Whereas the railways had once been seen as the products of dangerously unrestrained capitalism, by the time of British Rail they were seen as bureaucratic and sclerotic: socialism on wheels. Actually BR was the most cost-effective railway in Europe when a Treasury that had, as Wolmar laconically puts it, “run out of things to privatise” turned its sinister gaze upon it. A privatisation meant to reduce subsidy and government involvement in the railways has steeply increased both, and the one man who might have stopped it, Robert Adley, Tory MP and chair of the Commons Transport Select Committee, died of a heart attack before his campaign came to fruition.

Fire and Steam is so efficiently organised that you can imagine Wolmar calmly superintending some vast marshalling yard. It is written in a brisk, down-to-earth style (a favourite adjective is “daft”), and is enjoyably replete with bizarre details. In the 1840s, the signal controlling the entrance to Reading station “was a ball hoisted up on a pole when the line was clear, which meant that the regulations were a double negative: ‘If the ball is not visible, the train must not pass it.'” In the early days of the Great Western, drivers and firemen were required to wear corduroy suits of pure white. On average, one navvy died every week during the construction of the Ribblehead viaduct on the Settle-Carlisle line.

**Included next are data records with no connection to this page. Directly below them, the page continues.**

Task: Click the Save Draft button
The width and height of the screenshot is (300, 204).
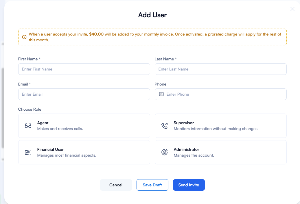Action: coord(152,185)
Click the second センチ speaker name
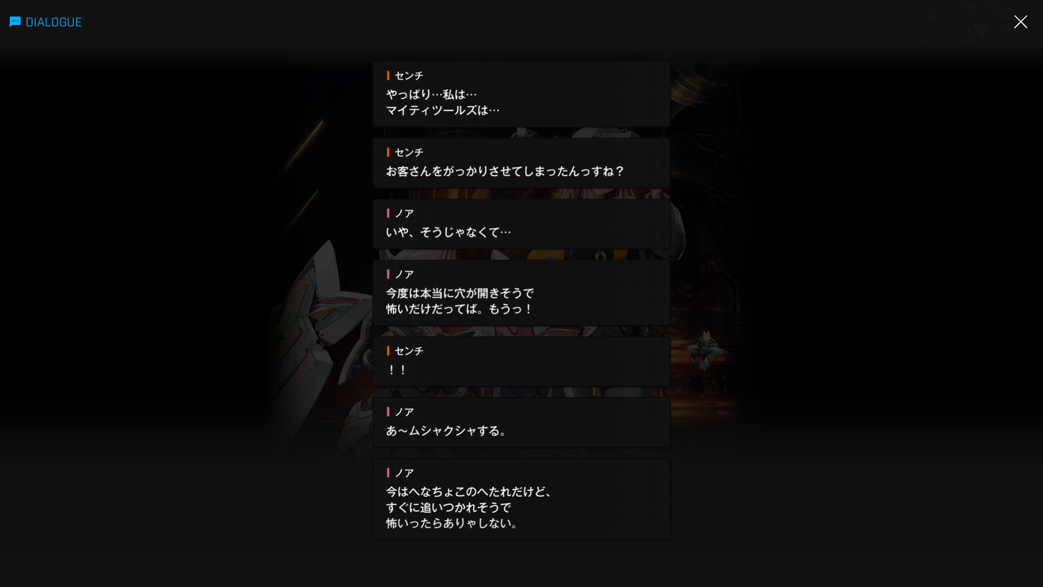This screenshot has height=587, width=1043. 409,152
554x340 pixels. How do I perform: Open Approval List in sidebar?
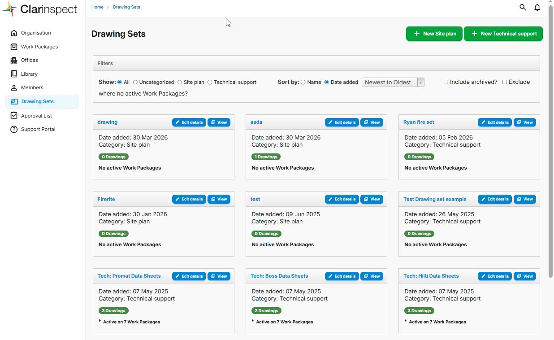coord(36,116)
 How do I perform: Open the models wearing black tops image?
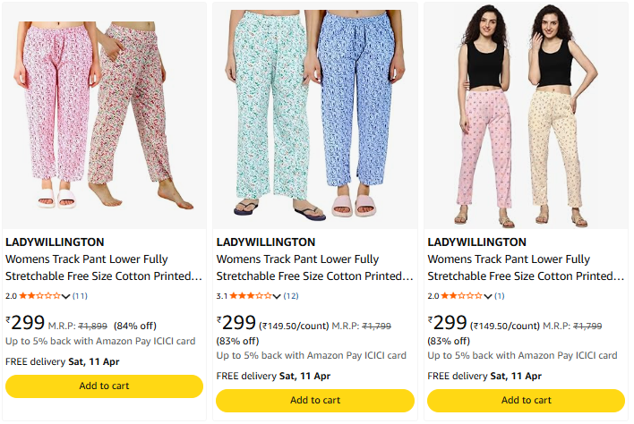coord(526,116)
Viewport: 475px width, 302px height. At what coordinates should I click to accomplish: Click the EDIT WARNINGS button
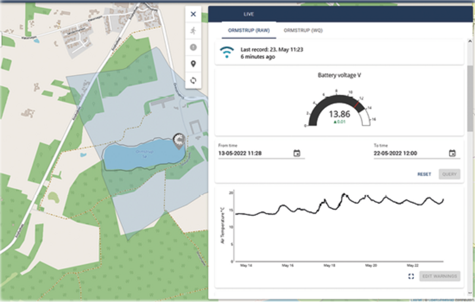(x=439, y=276)
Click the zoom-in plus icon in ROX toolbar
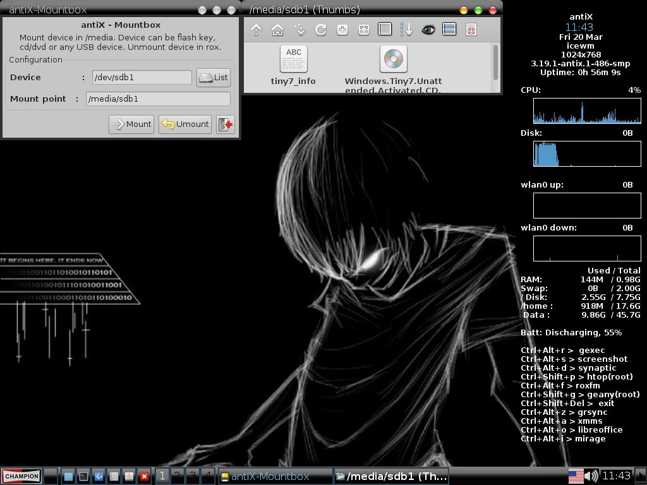This screenshot has width=647, height=485. [342, 30]
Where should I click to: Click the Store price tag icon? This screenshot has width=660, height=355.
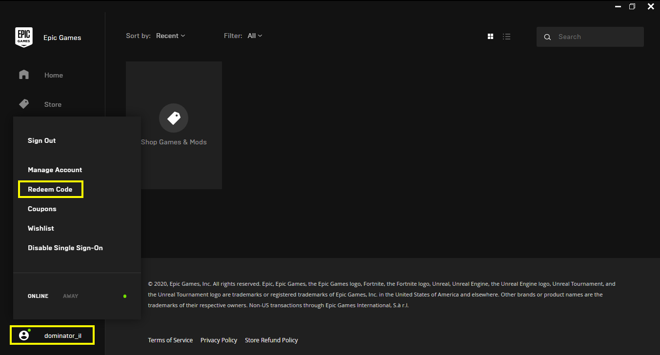click(x=24, y=104)
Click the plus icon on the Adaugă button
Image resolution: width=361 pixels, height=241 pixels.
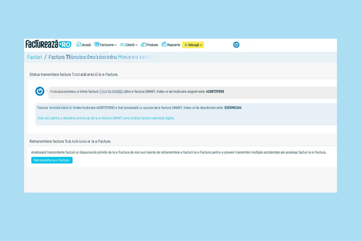[x=186, y=45]
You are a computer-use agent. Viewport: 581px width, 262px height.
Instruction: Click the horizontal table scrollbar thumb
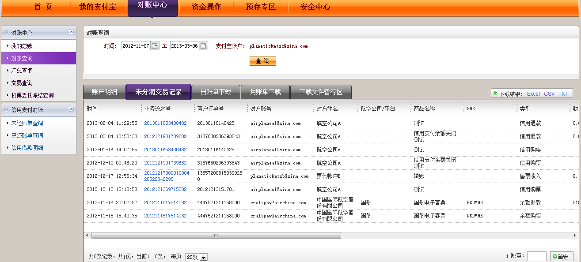tap(216, 236)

The Forth Bridge, built in the 1880s, was deemed sufficiently impressive to appear in adverts for ladies’ stockings.

A particular strength of Wolmar’s book is the way it makes the past relevant to the present. He unpicks the speculative free-for-all that resulted in the tangle of lines south of the Thames, the legacy of which is the raised blood pressure of thousands of commuters daily. But our railway history is circular in another, more promising way. No new main lines were created in the 20th century, but the high speed Channel tunnel link which is about to open might presage a return to the optimism of the early days. Environmental concerns and road congestion are helping the cause, and all right-thinking people will find the title of Christian Wolmar’s last chapter stirring indeed: “The Future is Rail.”